How wash trading fabricates arbitrage signals
Wash trading occurs when a single actor or coordinated group places both buy and sell orders to create artificial volume or price movement. Because many arbitrage strategies rely on observing cross-market spreads and executed volumes, engineered trades can make a low-liquidity venue appear to offer a persistent spread ripe for exploitation. Regulators and market authorities have documented these risks: Gary Gensler, U.S. Securities and Exchange Commission, has publicly warned that misleading venue data can deceive investors in crypto and other less-regulated markets, and Rostin Behnam, Commodity Futures Trading Commission, has highlighted how apparent liquidity can be illusory when trading is self-dealing.
When wash trades inflate volume on one venue, automated systems and human arbitrageurs interpret the signal as capacity to absorb trades without large price impact. They may attempt to buy on the “cheap” venue and sell on another, only to find the apparent spread collapses once genuine supply and demand interact. Because wash trading often concentrates around specific tick sizes, order types, or time windows, it can repeatedly bait latency-sensitive strategies that assume observed trades are independent market actions.
Causes, consequences and market context
Motives for wash trading include attracting order flow, earning fee rebates tied to volume, and creating marketing metrics that lure investors. Academic and enforcement work on market manipulation generally supports these mechanisms; John M. Griffin, University of Texas at Austin, has examined manipulation channels in crypto markets, demonstrating how specific trading behaviors can distort price signals. The consequences extend beyond wasted trading costs: false arbitrage misallocates capital, increases short-term volatility when the deception stops, and erodes trust in price discovery. Retail traders and smaller funds without sophisticated analytics are disproportionately harmed, as they lack tools to distinguish manufactured spreads from genuine ones.
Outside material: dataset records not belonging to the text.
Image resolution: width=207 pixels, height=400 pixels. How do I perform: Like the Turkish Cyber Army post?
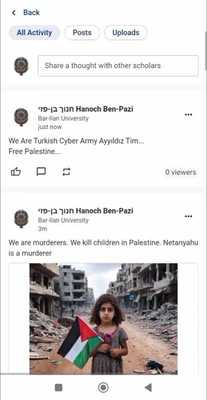point(16,172)
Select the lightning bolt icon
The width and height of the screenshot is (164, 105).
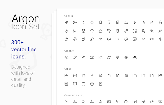coord(135,23)
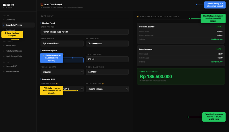This screenshot has height=132, width=229.
Task: Click the lightning icon beside Kota / Wilayah label
Action: pos(103,84)
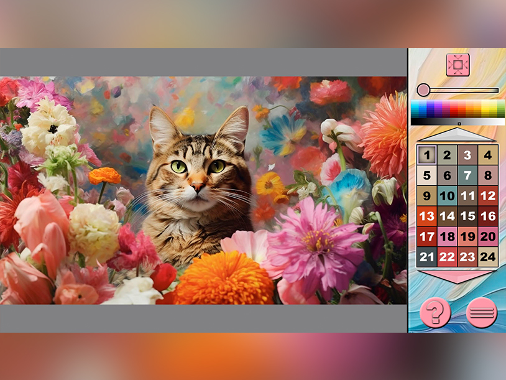The width and height of the screenshot is (506, 380).
Task: Choose color number 12 red swatch
Action: 487,196
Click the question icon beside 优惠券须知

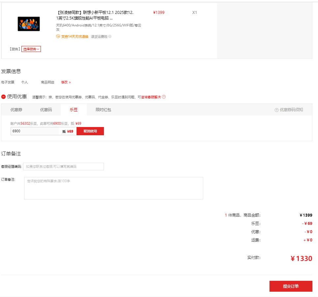coord(276,110)
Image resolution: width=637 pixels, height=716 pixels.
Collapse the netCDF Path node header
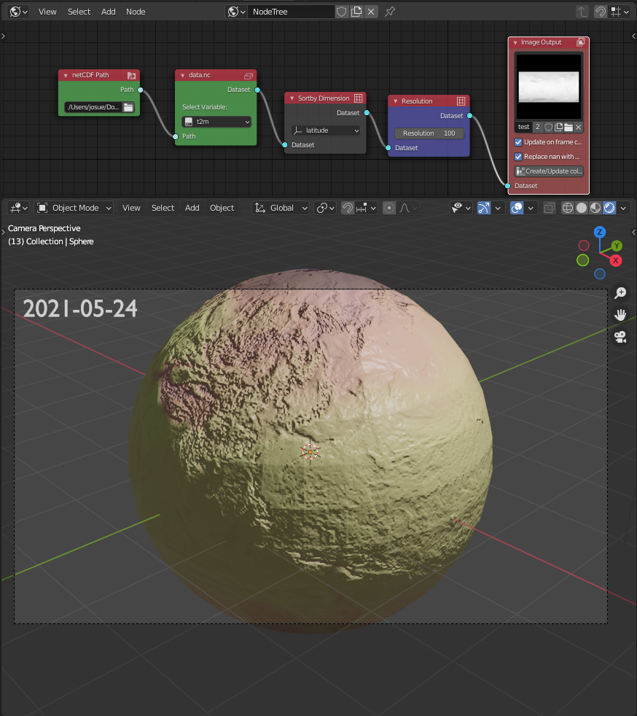pyautogui.click(x=67, y=75)
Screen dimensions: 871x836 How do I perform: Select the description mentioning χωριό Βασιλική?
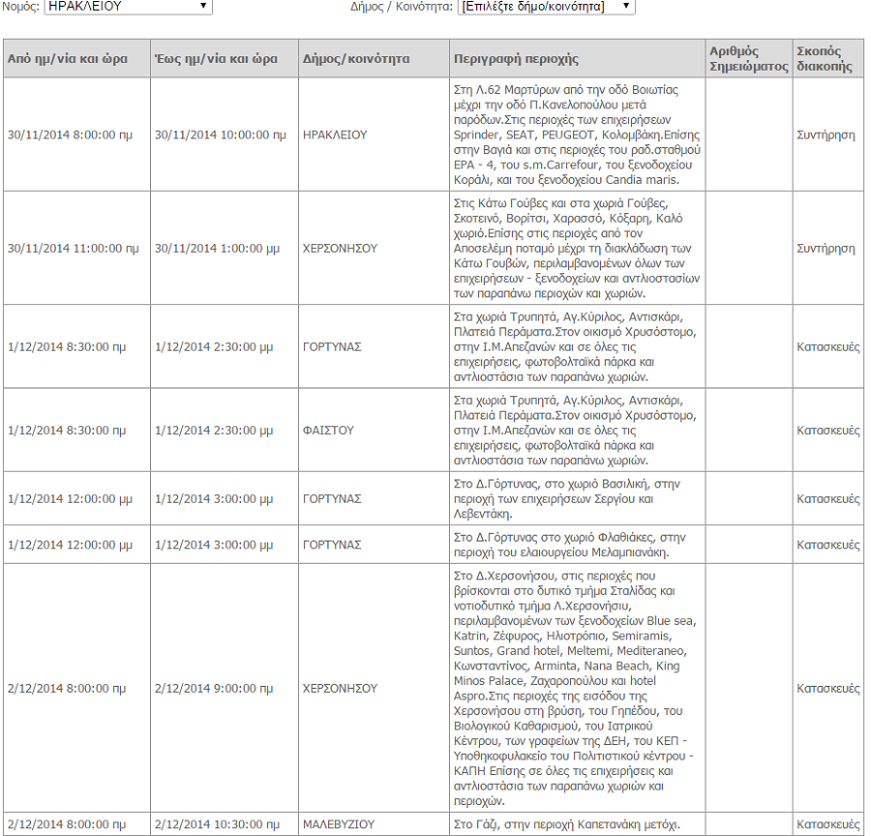(x=568, y=499)
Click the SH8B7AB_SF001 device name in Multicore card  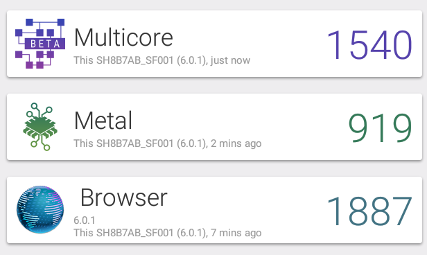[x=134, y=60]
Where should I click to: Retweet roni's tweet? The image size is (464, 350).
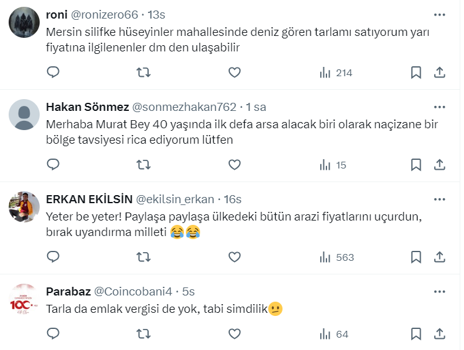pyautogui.click(x=143, y=72)
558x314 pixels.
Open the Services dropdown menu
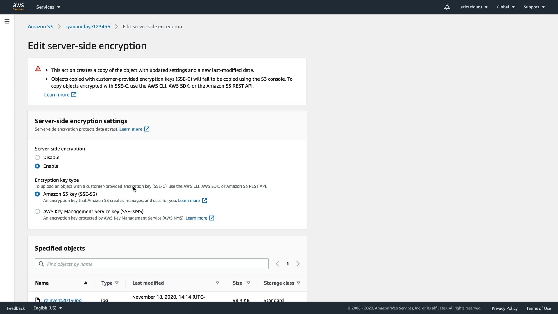(48, 7)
Territorial and cultural factors matter. Markets with limited regulation or venues that prioritize growth over surveillance are more susceptible; regions where exchanges compete on reported volume may see stronger incentives to stage wash trading. Environmentally, artificially elevated on-chain activity can also increase energy use on proof-of-work chains, tying market integrity problems to broader sustainability concerns. Effective mitigation requires transparent reporting, cross-venue surveillance, and regulator cooperation to ensure that observed arbitrage opportunities reflect real economic arbitrage, not manufactured illusions.